─── Provided passage
This R notebook serves as an example, demonstrating the analysis and visualization of micro-scenario-based studies. Micro-scenarios provide an approach for evaluating the social acceptance of technologies and the determining factors, along with visuo-spatial mappings of the results. They enable a) the simultaneous assessment of multiple technologies, ranking them based on different criteria, and b) analyzing how individual factors and technology-based attributions correlate with the overall assessment of technologies. Utilizing synthetic survey data (generated in a separate notebook), this notebook illustrates how to recode the data, aggregate scenario scores as user factors, calculate topic scores, and visualize them using the R programming language, along with ggplot and tidyverse.
The micro-scenario approach simplifies measuring people’s opinions on different topics (see overview. Based on a single survey the appraoch combines these participants’ responses to 0) a grand mean that servers as a general evaluation of the whole context, 1) individual user factors as reflexive measurements of latent constructs (research perspective 1), and 2) a technology evaluation to rank topics and to create a visual map to pinpoint conflicting issues (research perspective 2).
For instance, consider analysing risk-utility trade-offs among various technologies: Do individuals attribute varying risks and utilities to distinct technologies? Are people predisposed to different risk or utility perceptions? Is the comparability of risk-utility trade-offs consistent across different technologies, and can these trade-offs be quantified? Figure 1 illustrates the overall approach.
Figure 1: The micro-scenario approach involves consolidating evaluations of diverse topics in a single survey. These evaluations are treated as topic assessments and spatially mapped to analyze the interrelationships among them.
──────
─── Collected data
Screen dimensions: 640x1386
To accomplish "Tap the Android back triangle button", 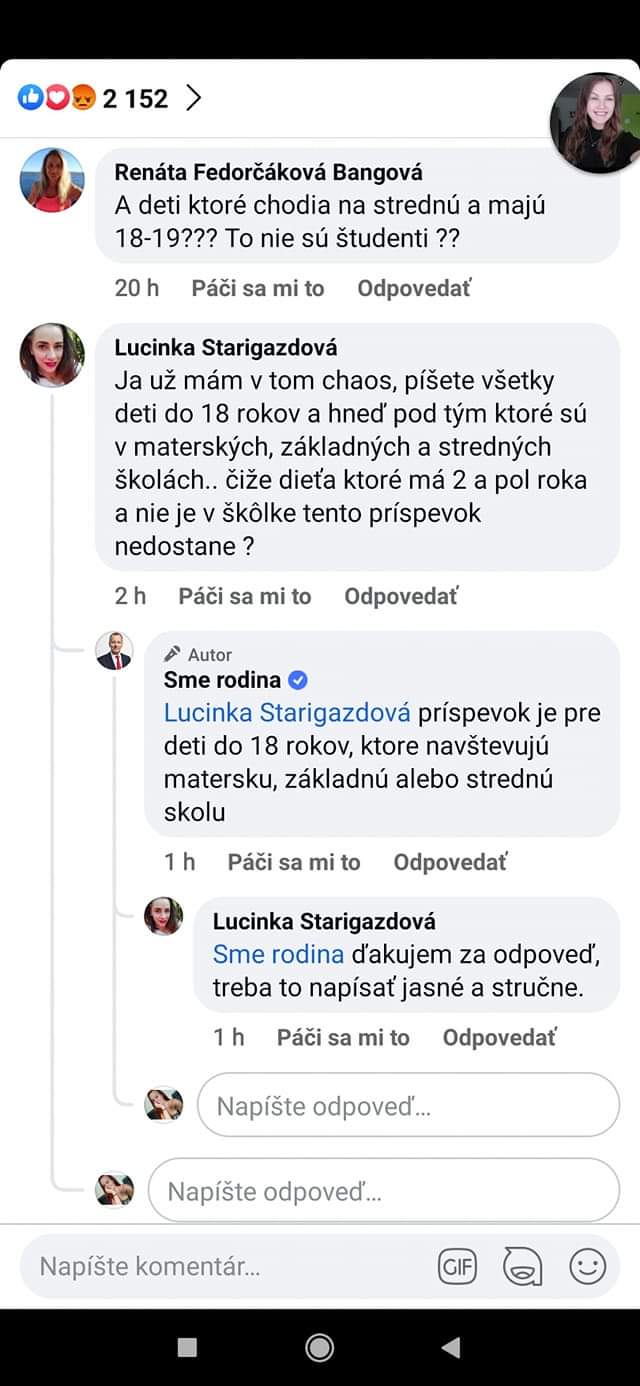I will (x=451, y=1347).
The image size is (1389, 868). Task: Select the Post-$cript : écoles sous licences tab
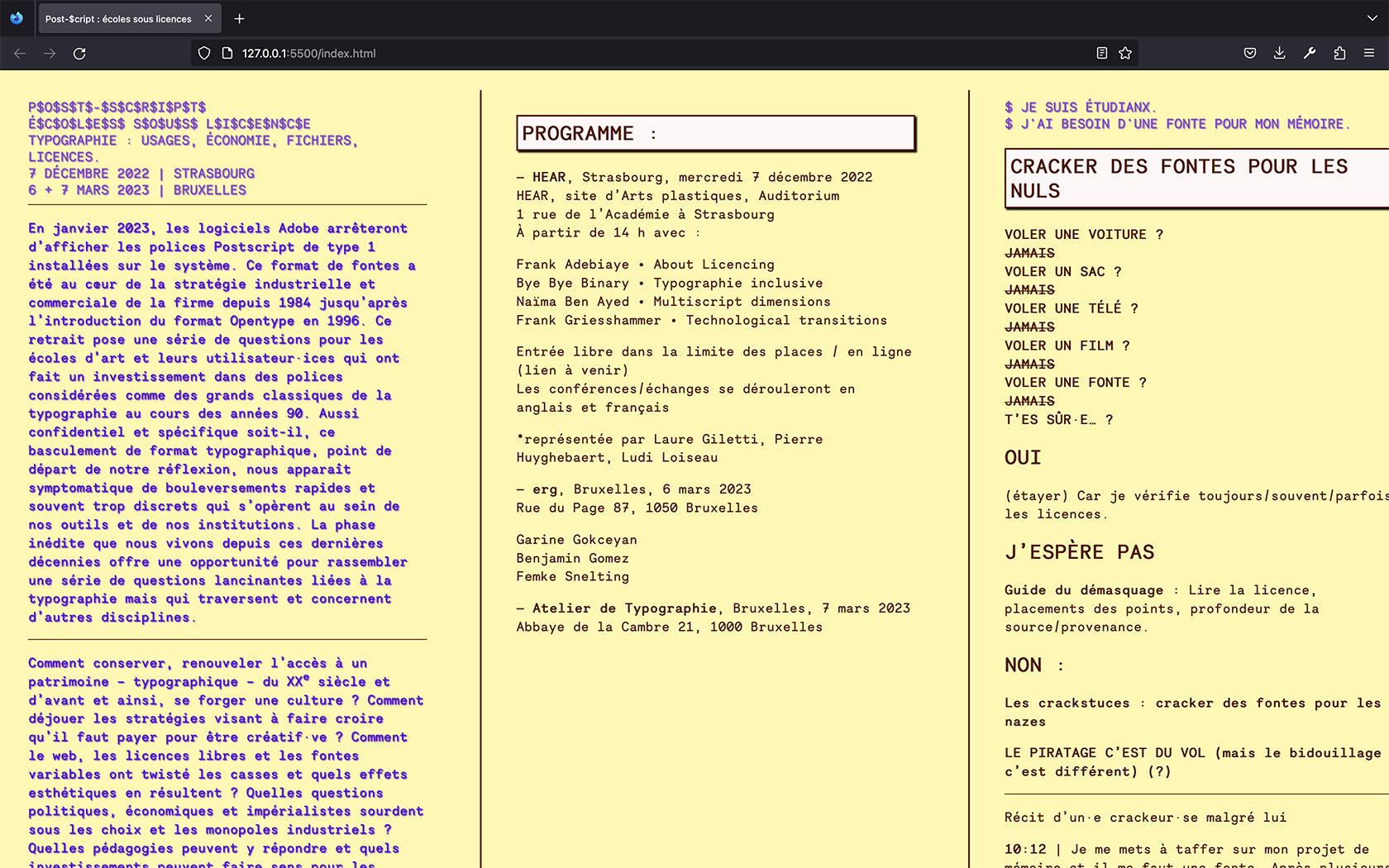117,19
──────
## Exercise brief
Continue the micro-scenario notebook text, starting right after the Figure 1 caption.

## The response
The main article provides comprehensive insights into this approach and outlines the methodology for designing and analyzing studies. You can locate and cite the main article here:
Brauner, Philipp (2024) Mapping acceptance: micro scenarios as a dual-perspective approach for assessing public opinion and individual differences in technology perception. Frontiers in Psychology 15:1419564. doi: 10.3389/fpsyg.2024.1419564
This notebook demonstrates the calculation of data for the two research perspectives of micro scenario based surveys (Grand mean, Perspective 1: user factor, and Perspective 2: topic factor) using R. Note that all transformations and calculations can also be performed using other software.
In this example, we utilize synthetic data generated to resemble real survey data. This choice simplifies the follow-through of our approach, eliminating the need for cleaning the data from irrelevant variables or erroneous participant inputs. Additionally, the synthetic data adheres to pre-specified properties. The creation of the synthetic data is detailed in the companion notebook within the same folder (the the linked notebook for details).
The rest of this notebook is organized as follows: Firstly, we load the necessary packages, followed by loading the synthetic data as our input (replace this with your actual data). Secondly, we transform the data into the long format (refer to, for instance, https://tidyr.tidyverse.org/reference/pivot_longer.html), proceed to analyse the data as a user factor (research perspective 1), and subsequently as a topic factor which includes visualizing the outcomes (research perspective 2).
Preparation
Load required libraries
In our analysis, we mainly use the tidyverse and ggplot packages.
library(tidyverse)
Warning: package 'lubridate' was built under R version 4.3.3
── Attaching core tidyverse packages ──────────────────────── tidyverse 2.0.0 ──
✔ dplyr 1.1.4 ✔ readr 2.1.5
✔ forcats 1.0.0 ✔ stringr 1.5.1
✔ ggplot2 3.5.1 ✔ tibble 3.2.1
✔ lubridate 1.9.4 ✔ tidyr 1.3.1
✔ purrr 1.0.2
── Conflicts ────────────────────────────────────────── tidyverse_conflicts() ──
✖ dplyr::filter() masks stats::filter()
✖ dplyr::lag() masks stats::lag()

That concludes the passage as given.